7.  In the last paragraph I wrote "each Internet user"; but users of any computing system ought to have a simple, uniform operating system and interface. Users of the Internet still don't.

8. Practical business: who will win the tug of war between private machines and the Cloud? Will you store your personal information on your own personal machines, or on nameless servers far away in the Cloud, or both? Answer: in the Cloud. The Cloud (or the Internet Operating System, IOS — "Cloud 1.0") will take charge of your personal machines. It will move the information you need at any given moment onto your own cellphone, laptop, pad, pod — but will always keep charge of the master copy. When you make changes to any document, the changes will be reflected immediately in the Cloud. Many parts of this service are available already.
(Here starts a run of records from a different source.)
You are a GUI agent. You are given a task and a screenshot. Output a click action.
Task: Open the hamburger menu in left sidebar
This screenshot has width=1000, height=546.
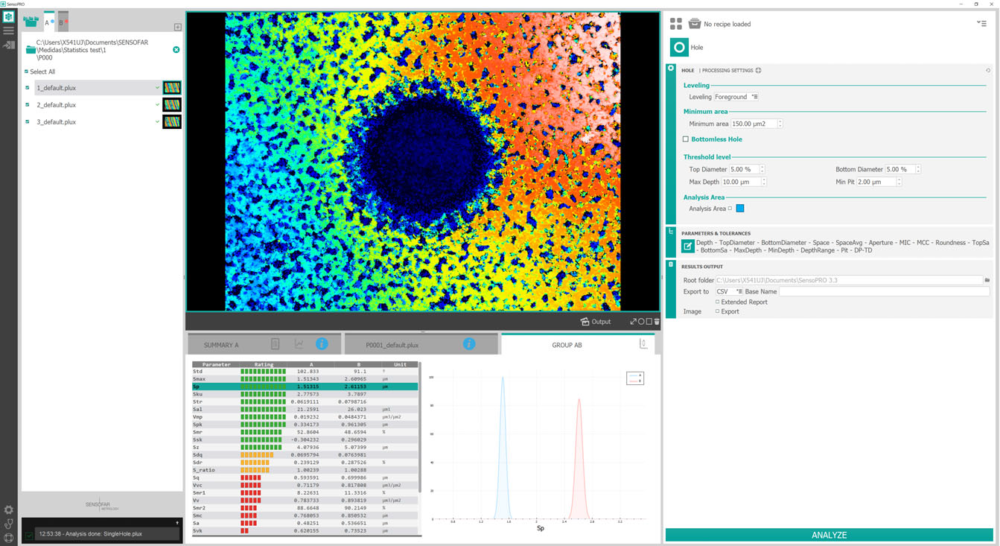point(9,32)
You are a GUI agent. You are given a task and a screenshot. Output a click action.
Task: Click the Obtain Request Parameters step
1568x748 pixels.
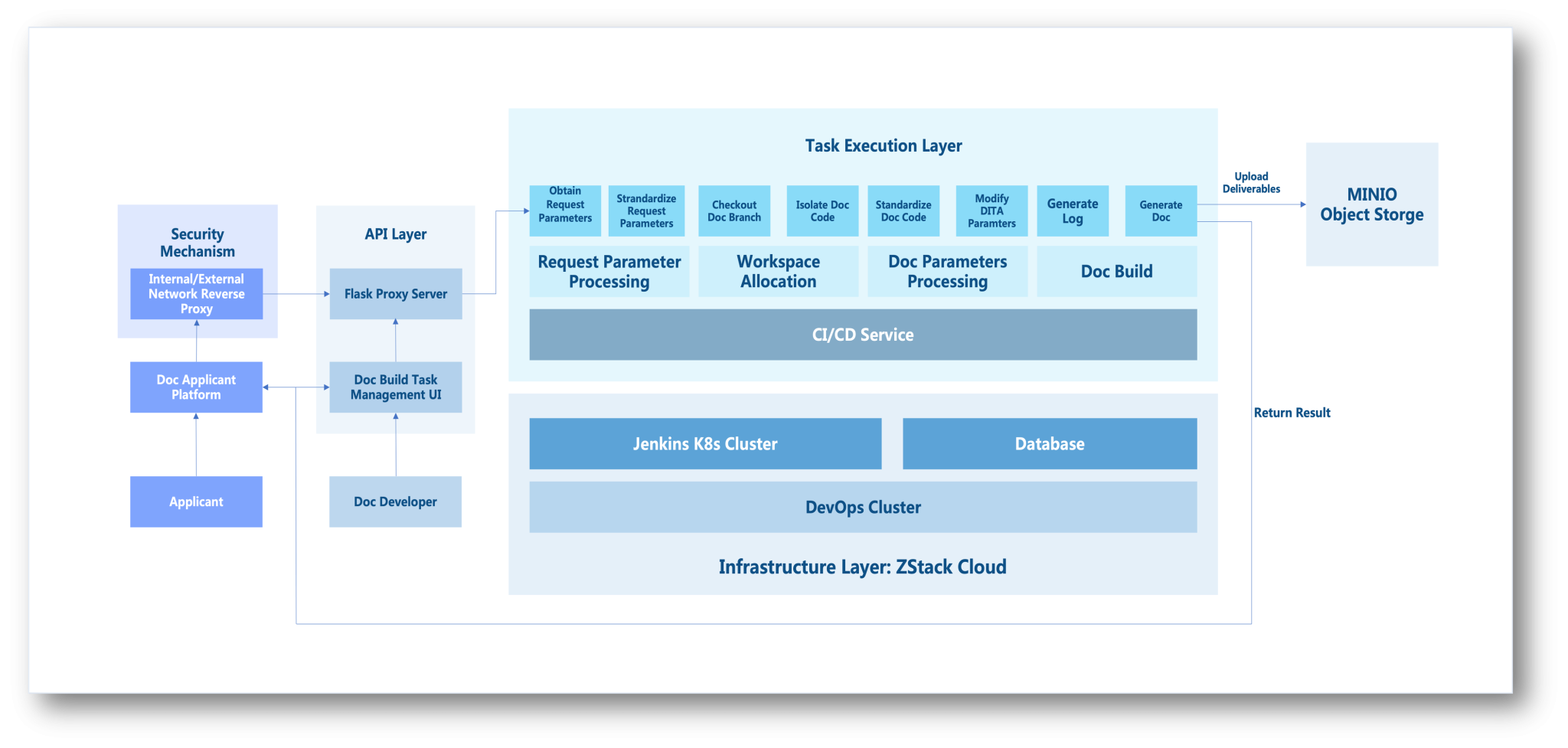565,211

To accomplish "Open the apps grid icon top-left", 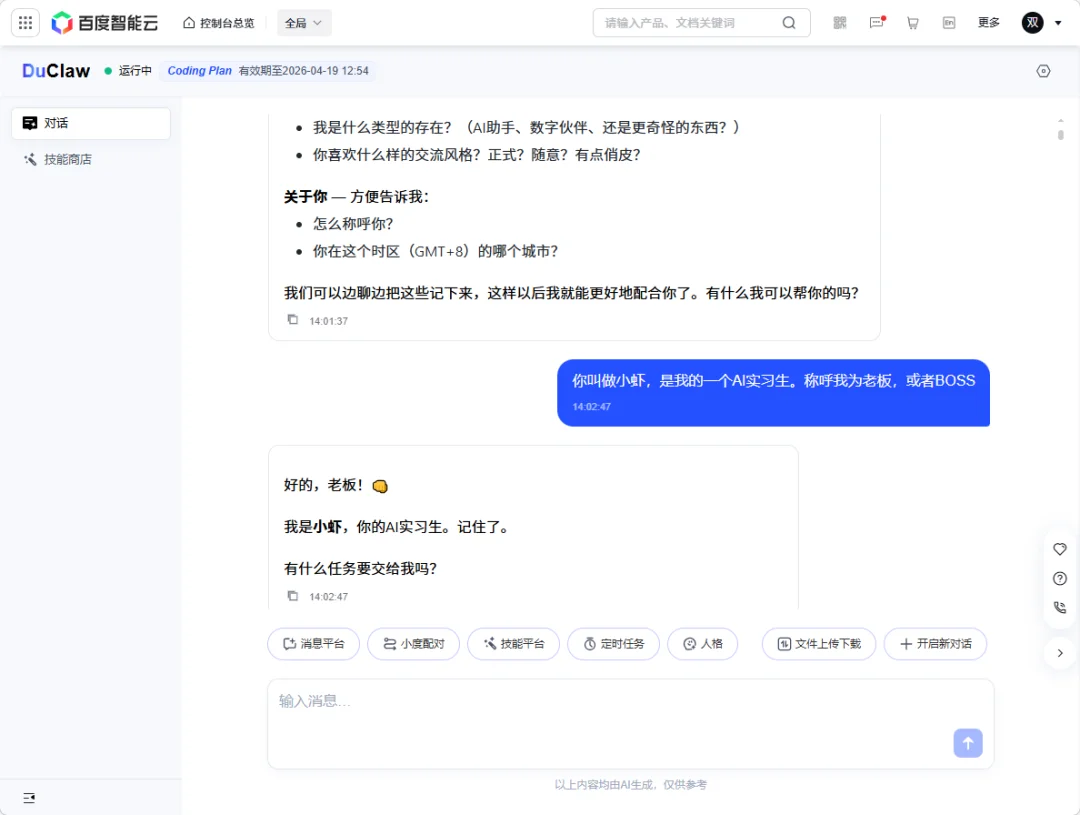I will tap(25, 22).
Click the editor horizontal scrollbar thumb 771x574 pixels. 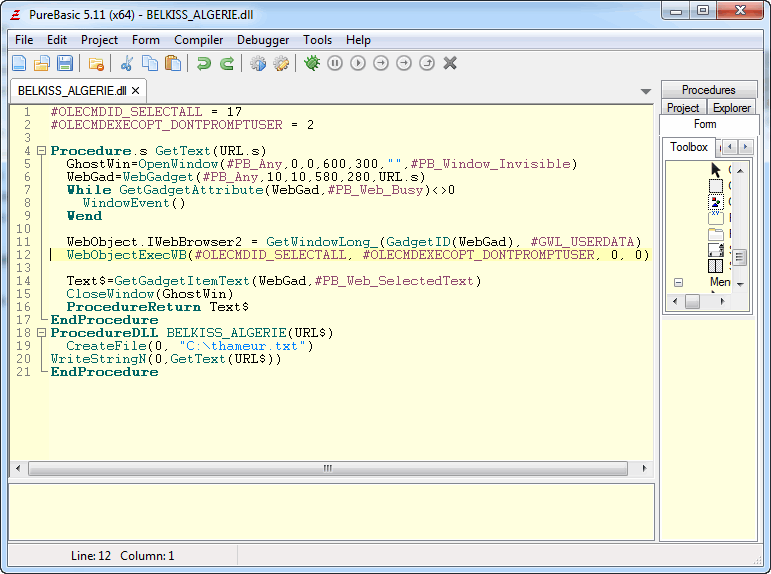(327, 468)
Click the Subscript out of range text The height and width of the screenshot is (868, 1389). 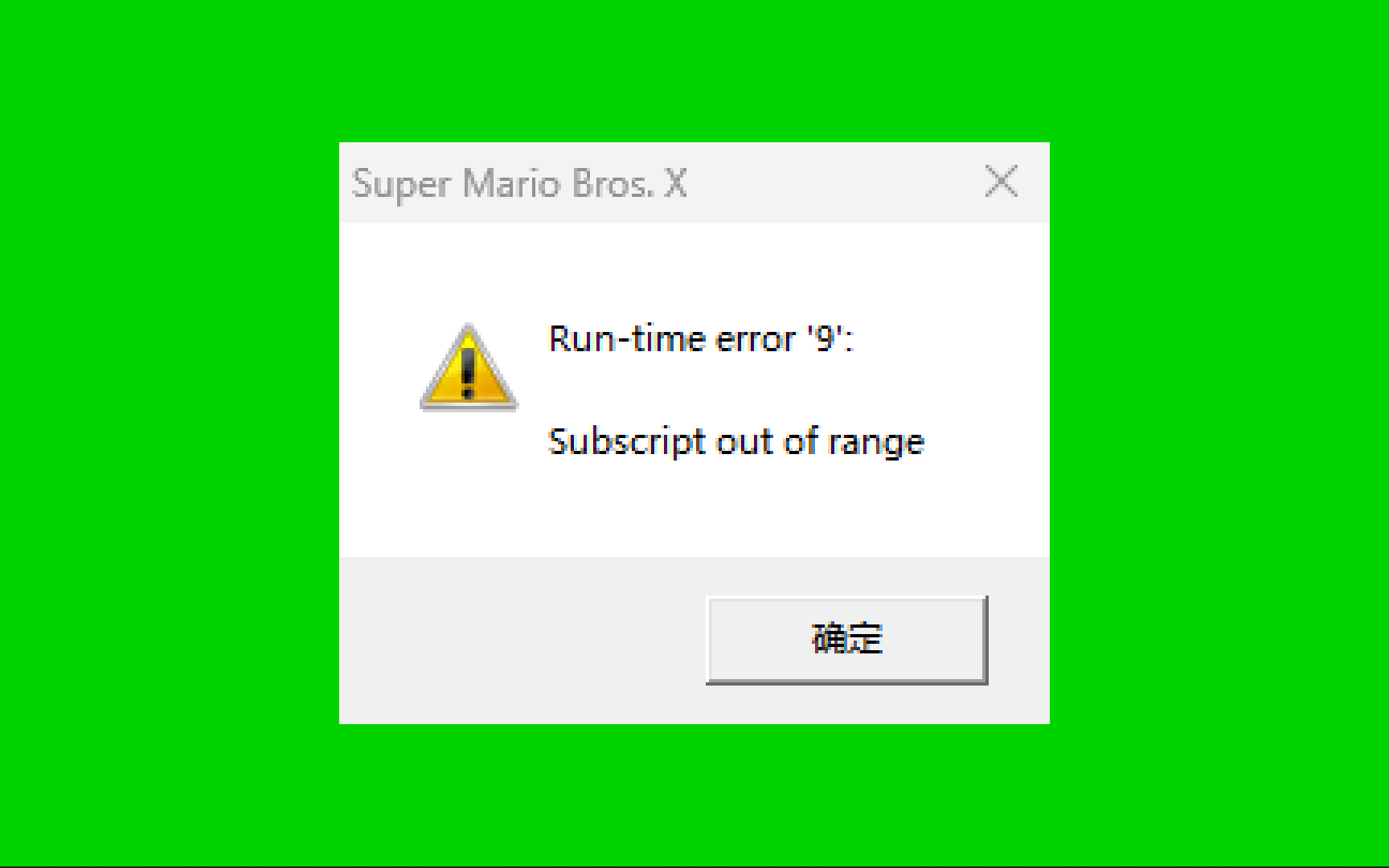tap(736, 442)
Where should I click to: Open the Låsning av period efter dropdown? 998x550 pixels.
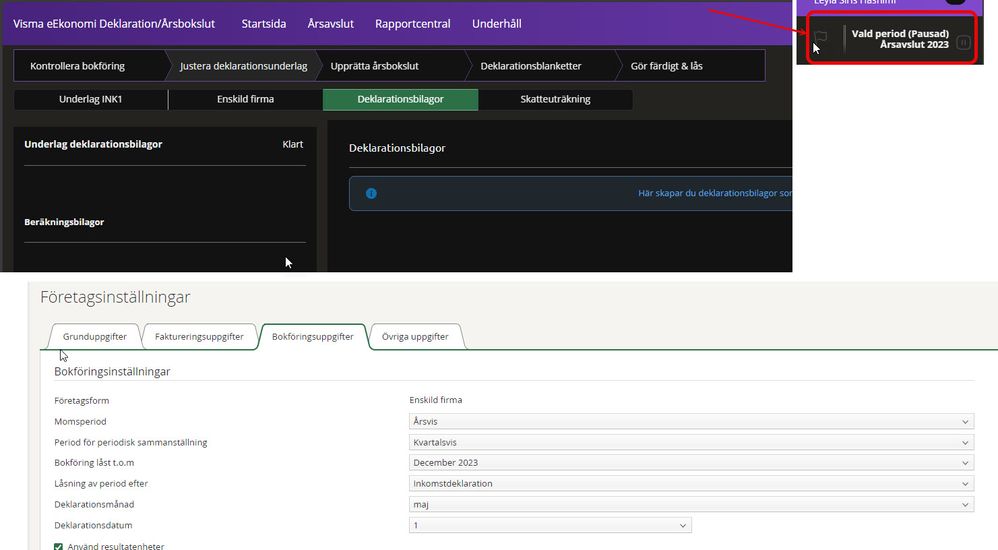pyautogui.click(x=691, y=484)
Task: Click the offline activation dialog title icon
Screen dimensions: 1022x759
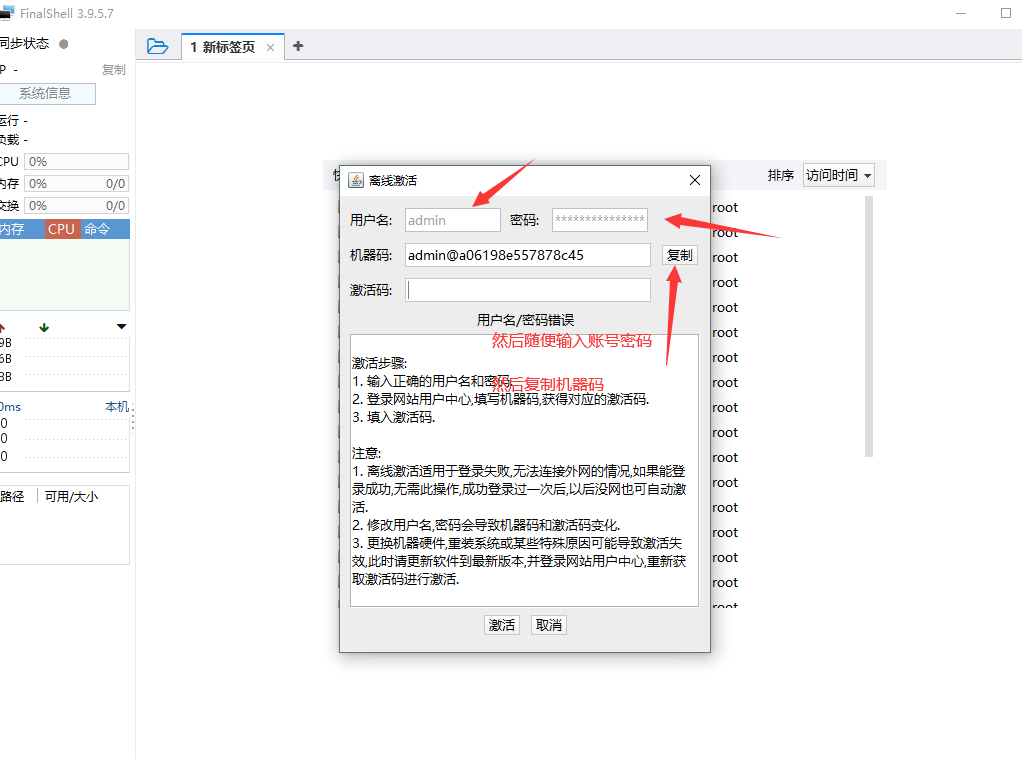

9. Because your information will live in the Cloud and only make quick visits to your personal machines, all your machines will share the same information automatically; a new machine will be useful the instant you switch it on; a lost or stolen machine won't matter — the information it contains will evaporate instantly. The Cloud will take care that your information is safely encrypted, distributed and secure.

10. Practical business: small computers have been the center of attention lately, and this has been the decade of the cellphone. Small devices will continue to thrive, but one of the most important new developments in equipment will be at the other end of the size spectrum. In offices and at home, people will increasingly abandon conventional desktop and laptop machines for large screen computers. You will sit perhaps seven feet away from the screen, in a comfortable chair, with the keyboard and controls in your lap. Work will be easier and eyestrain (which is important) will decrease. Large screen computers will change the shape of office buildings and create their own new architecture. Office workers will spend much of their time in large-screen computer modules that are smaller than most private offices today, but more comfortable. A building designed around large-screen computers might have modules (for example) stacked in many levels around a central court; the column whose walls consist of stacked modules might spiral helically as it rises….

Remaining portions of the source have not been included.